Directions: Search the records for the string "agent" and return each line that has it.

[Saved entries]
===============

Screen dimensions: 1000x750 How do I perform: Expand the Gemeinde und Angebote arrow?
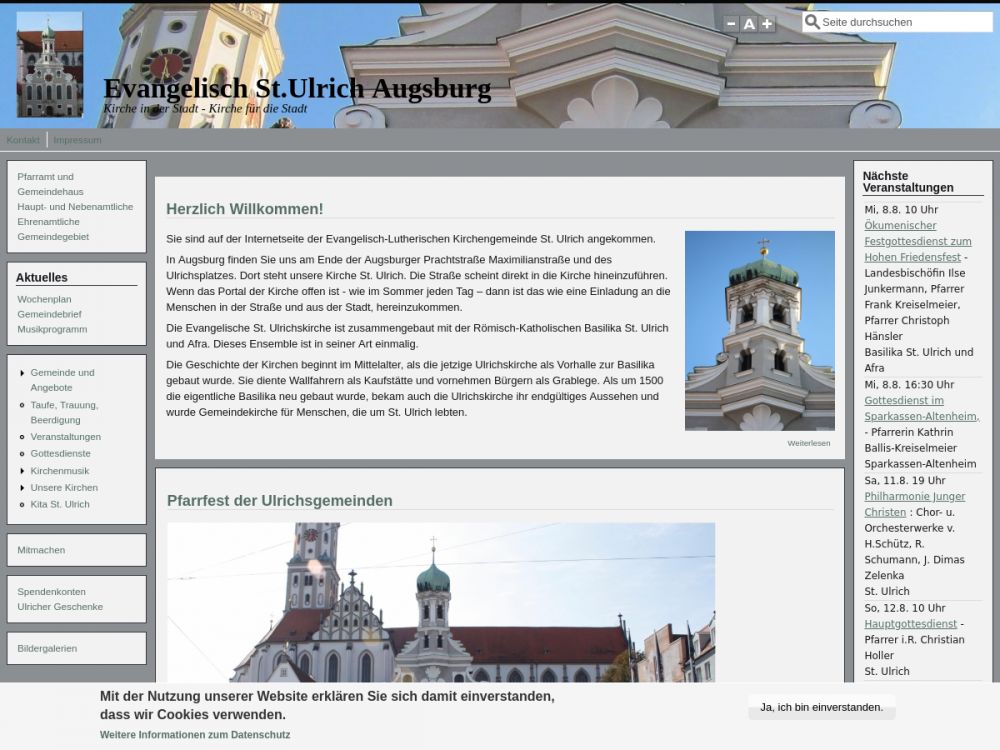click(23, 373)
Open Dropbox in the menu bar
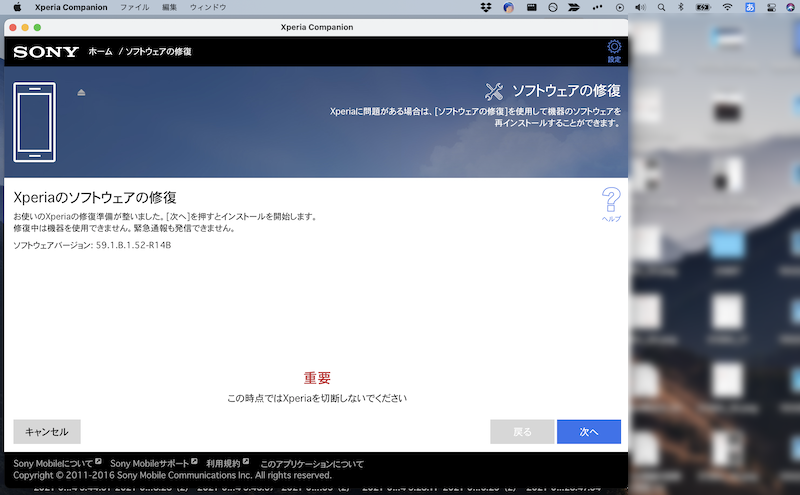 tap(486, 7)
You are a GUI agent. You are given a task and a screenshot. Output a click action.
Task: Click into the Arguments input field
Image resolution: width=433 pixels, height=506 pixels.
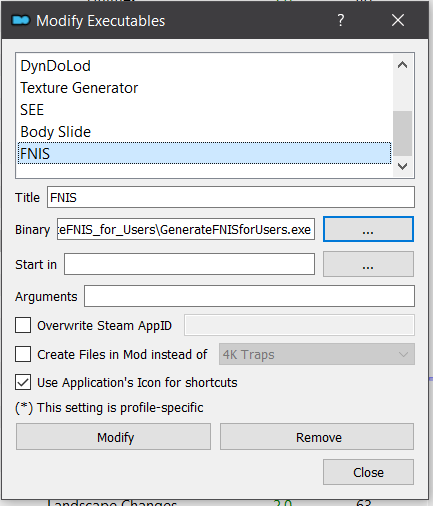pos(249,296)
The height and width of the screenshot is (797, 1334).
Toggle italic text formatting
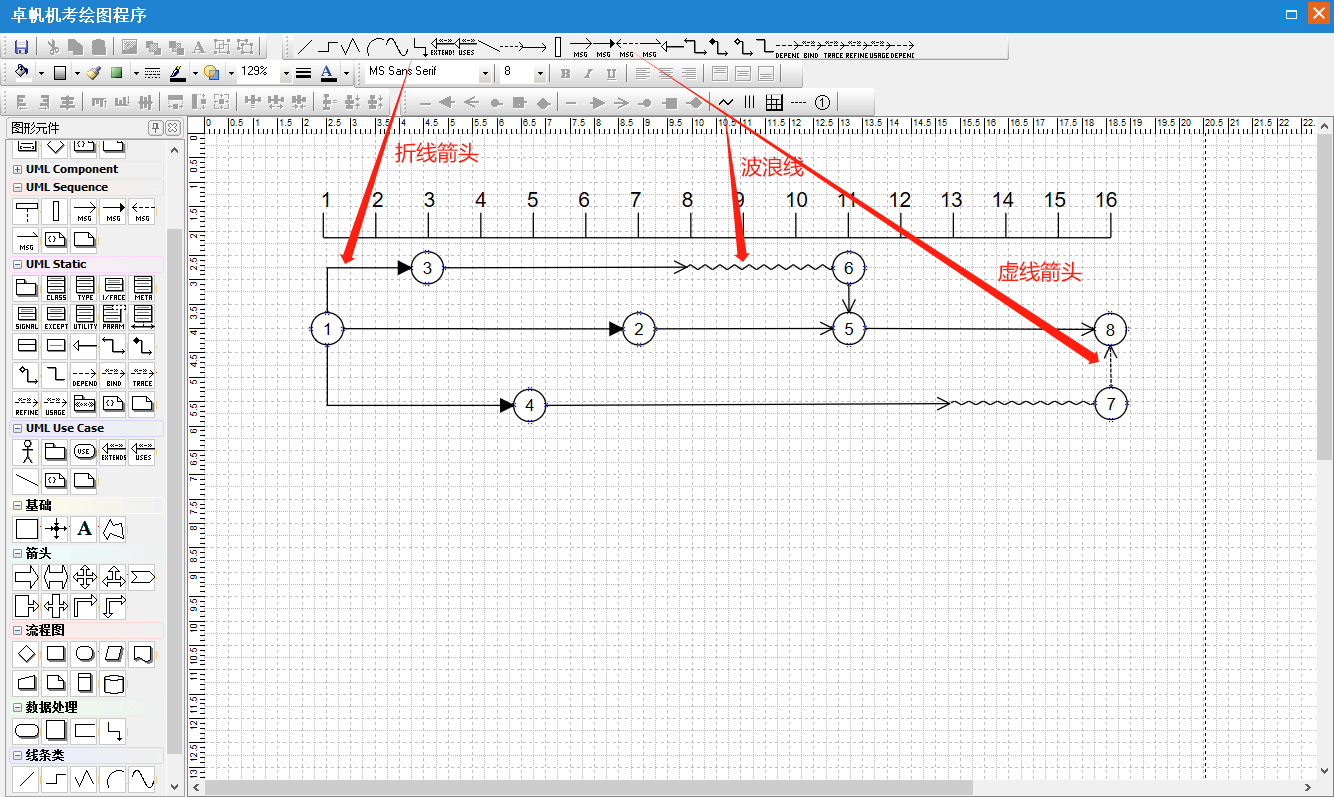[x=588, y=73]
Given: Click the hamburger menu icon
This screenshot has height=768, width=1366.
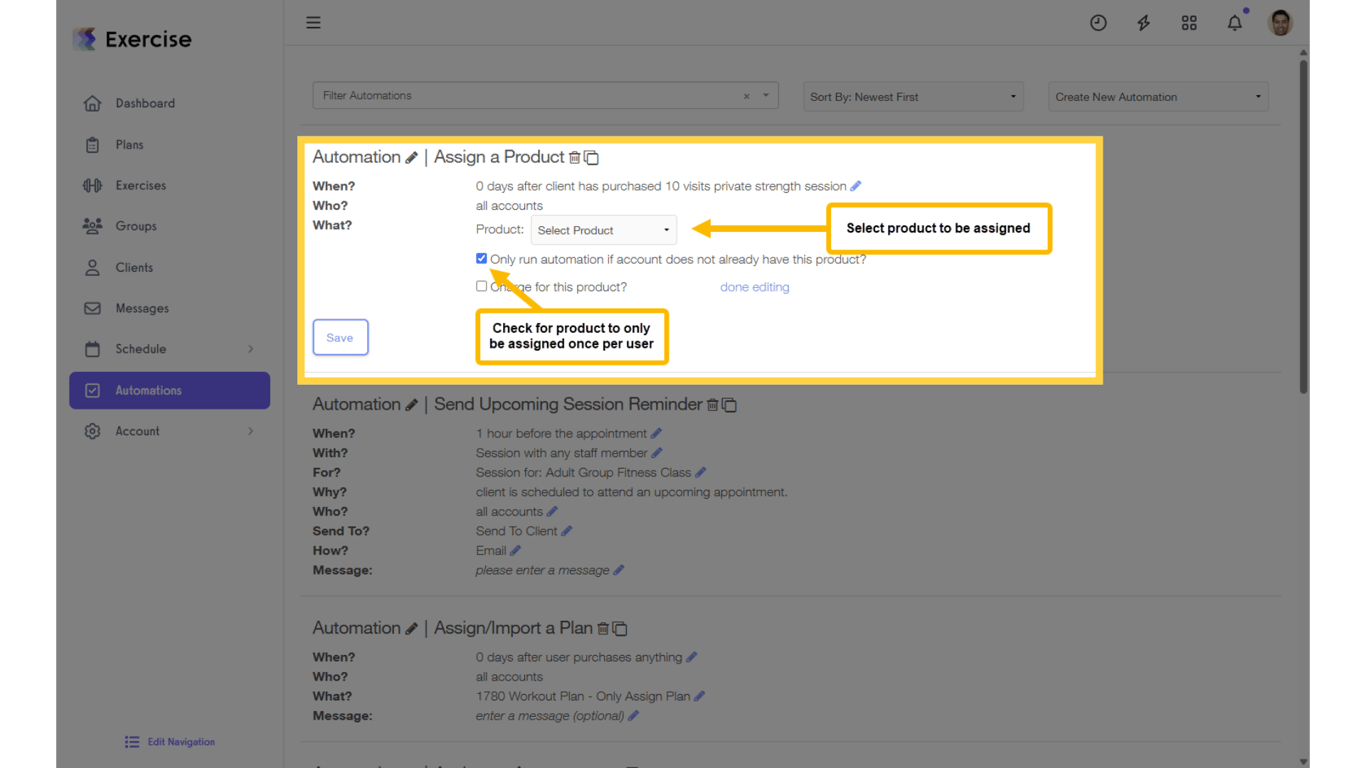Looking at the screenshot, I should coord(313,22).
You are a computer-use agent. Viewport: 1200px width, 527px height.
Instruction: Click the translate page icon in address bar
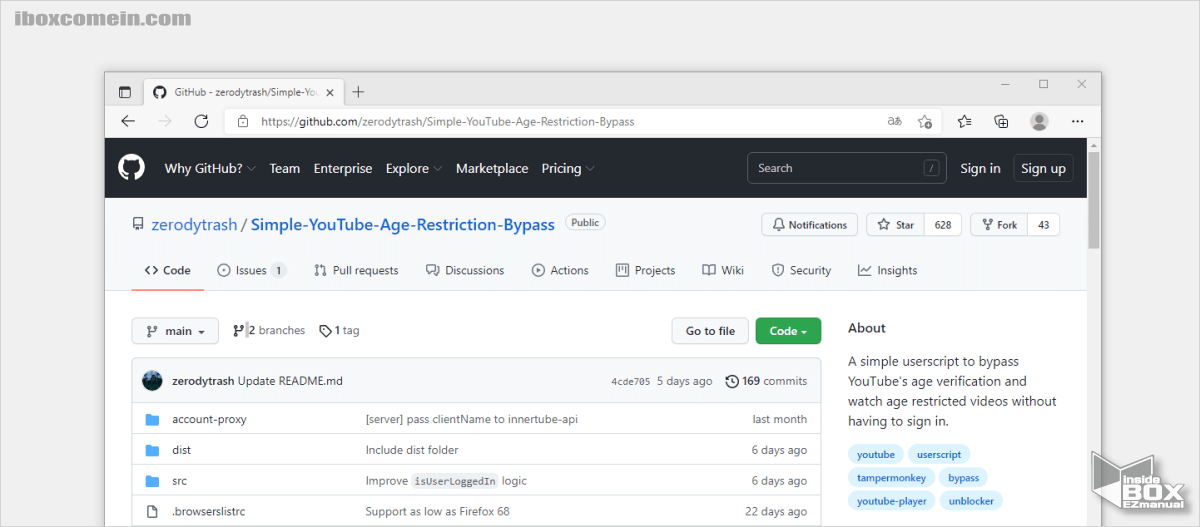tap(895, 121)
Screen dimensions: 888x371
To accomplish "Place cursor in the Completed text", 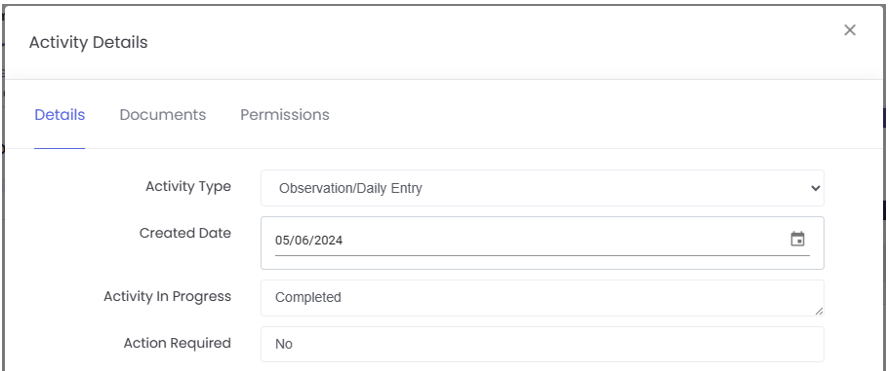I will point(308,297).
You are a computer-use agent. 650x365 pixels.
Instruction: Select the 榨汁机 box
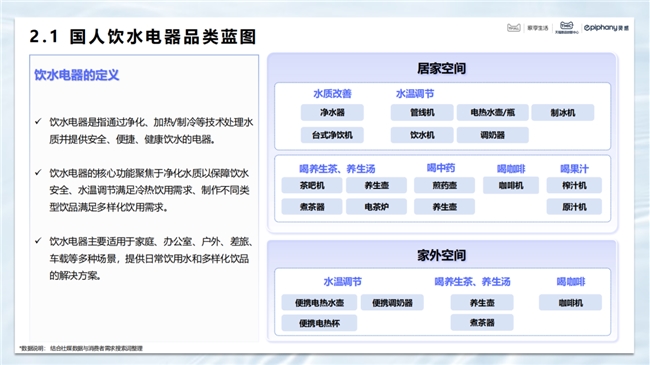tap(574, 185)
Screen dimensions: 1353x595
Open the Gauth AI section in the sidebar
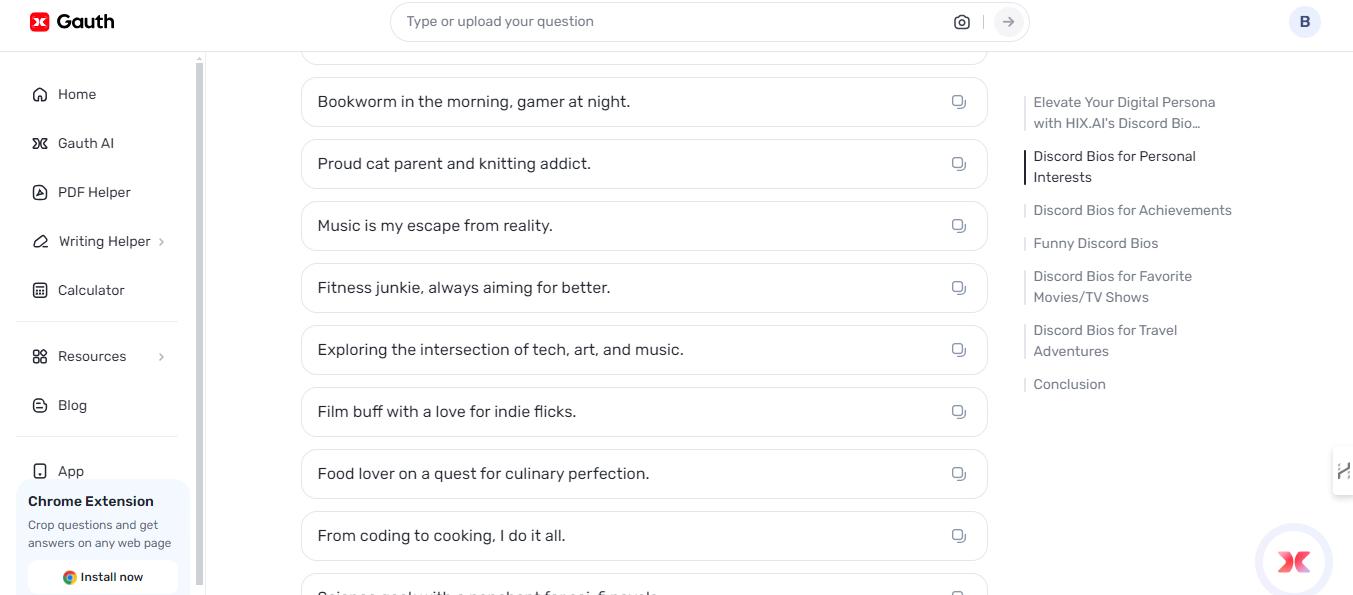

===============

Written answer:
You are a GUI agent. You are given a task and a screenshot. Output a click action.
You are a computer-use agent. Viewport: 1200px width, 527px height.
You are a computer-use agent. 650x365 pixels.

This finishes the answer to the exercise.